(Extracted records)
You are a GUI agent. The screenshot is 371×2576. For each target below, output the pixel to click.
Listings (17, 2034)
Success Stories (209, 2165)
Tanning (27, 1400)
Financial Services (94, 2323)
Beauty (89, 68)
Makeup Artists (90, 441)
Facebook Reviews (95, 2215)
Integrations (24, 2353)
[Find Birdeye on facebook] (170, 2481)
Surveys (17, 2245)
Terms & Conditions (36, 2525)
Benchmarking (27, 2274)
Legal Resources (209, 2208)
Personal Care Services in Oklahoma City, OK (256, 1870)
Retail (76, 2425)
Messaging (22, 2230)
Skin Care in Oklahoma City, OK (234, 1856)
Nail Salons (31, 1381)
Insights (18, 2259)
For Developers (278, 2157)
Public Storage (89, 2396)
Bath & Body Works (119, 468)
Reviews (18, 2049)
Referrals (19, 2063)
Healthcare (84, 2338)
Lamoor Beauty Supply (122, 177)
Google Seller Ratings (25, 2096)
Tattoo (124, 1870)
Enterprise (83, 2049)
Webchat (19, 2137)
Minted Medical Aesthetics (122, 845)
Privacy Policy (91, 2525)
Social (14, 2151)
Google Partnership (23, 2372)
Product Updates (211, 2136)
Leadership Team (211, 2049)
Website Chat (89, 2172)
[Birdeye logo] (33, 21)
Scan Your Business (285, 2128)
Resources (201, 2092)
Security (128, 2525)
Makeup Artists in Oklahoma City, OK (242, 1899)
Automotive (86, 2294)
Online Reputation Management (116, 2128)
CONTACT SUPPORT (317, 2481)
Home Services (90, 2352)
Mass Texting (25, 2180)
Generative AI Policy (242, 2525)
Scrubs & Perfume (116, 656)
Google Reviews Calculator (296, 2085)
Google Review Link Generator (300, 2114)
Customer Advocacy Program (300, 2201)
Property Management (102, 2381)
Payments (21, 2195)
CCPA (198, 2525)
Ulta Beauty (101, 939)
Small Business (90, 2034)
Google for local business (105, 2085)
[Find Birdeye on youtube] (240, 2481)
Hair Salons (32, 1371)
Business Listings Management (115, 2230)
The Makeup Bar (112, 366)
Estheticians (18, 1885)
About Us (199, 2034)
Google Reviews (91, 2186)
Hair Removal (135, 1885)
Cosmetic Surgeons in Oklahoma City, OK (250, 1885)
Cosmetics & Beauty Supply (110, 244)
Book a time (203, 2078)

Prompt:
Print the entries exactly. Include every one.

Task solution:
You are a GUI agent. The screenshot is 371×2576. For each target below, output the pixel to click.
Listings (17, 2034)
Success Stories (209, 2165)
Tanning (27, 1400)
Financial Services (94, 2323)
Beauty (89, 68)
Makeup Artists (90, 441)
Facebook Reviews (95, 2215)
Integrations (24, 2353)
[Find Birdeye on facebook] (170, 2481)
Surveys (17, 2245)
Terms & Conditions (36, 2525)
Benchmarking (27, 2274)
Legal Resources (209, 2208)
Personal Care Services in Oklahoma City, OK (256, 1870)
Retail (76, 2425)
Messaging (22, 2230)
Skin Care in Oklahoma City, OK (234, 1856)
Nail Salons (31, 1381)
Insights (18, 2259)
For Developers (278, 2157)
Public Storage (89, 2396)
Bath & Body Works (119, 468)
Reviews (18, 2049)
Referrals (19, 2063)
Healthcare (84, 2338)
Lamoor Beauty Supply (122, 177)
Google Seller Ratings (25, 2096)
Tattoo (124, 1870)
Enterprise (83, 2049)
Webchat (19, 2137)
Minted Medical Aesthetics (122, 845)
Privacy Policy (91, 2525)
Social (14, 2151)
Google Partnership (23, 2372)
Product Updates (211, 2136)
Leadership Team (211, 2049)
Website Chat (89, 2172)
[Birdeye logo] (33, 21)
Scan Your Business (285, 2128)
Resources (201, 2092)
Security (128, 2525)
Makeup Artists in Oklahoma City, OK (242, 1899)
Automotive (86, 2294)
Online Reputation Management (116, 2128)
CONTACT SUPPORT (317, 2481)
Home Services (90, 2352)
Mass Texting (25, 2180)
Generative AI Policy (242, 2525)
Scrubs & Perfume (116, 656)
Google Reviews Calculator (296, 2085)
Google Review Link Generator (300, 2114)
Customer Advocacy Program (300, 2201)
Property Management (102, 2381)
Payments (21, 2195)
CCPA (198, 2525)
Ulta Beauty (101, 939)
Small Business (90, 2034)
Google for local business (105, 2085)
[Find Birdeye on youtube] (240, 2481)
Hair Salons (32, 1371)
Business Listings Management (115, 2230)
The Makeup Bar (112, 366)
Estheticians (18, 1885)
About Us (199, 2034)
Google Reviews (91, 2186)
Hair Removal (135, 1885)
Cosmetic Surgeons in Oklahoma City, OK (250, 1885)
Cosmetics & Beauty Supply (110, 244)
Book a time (203, 2078)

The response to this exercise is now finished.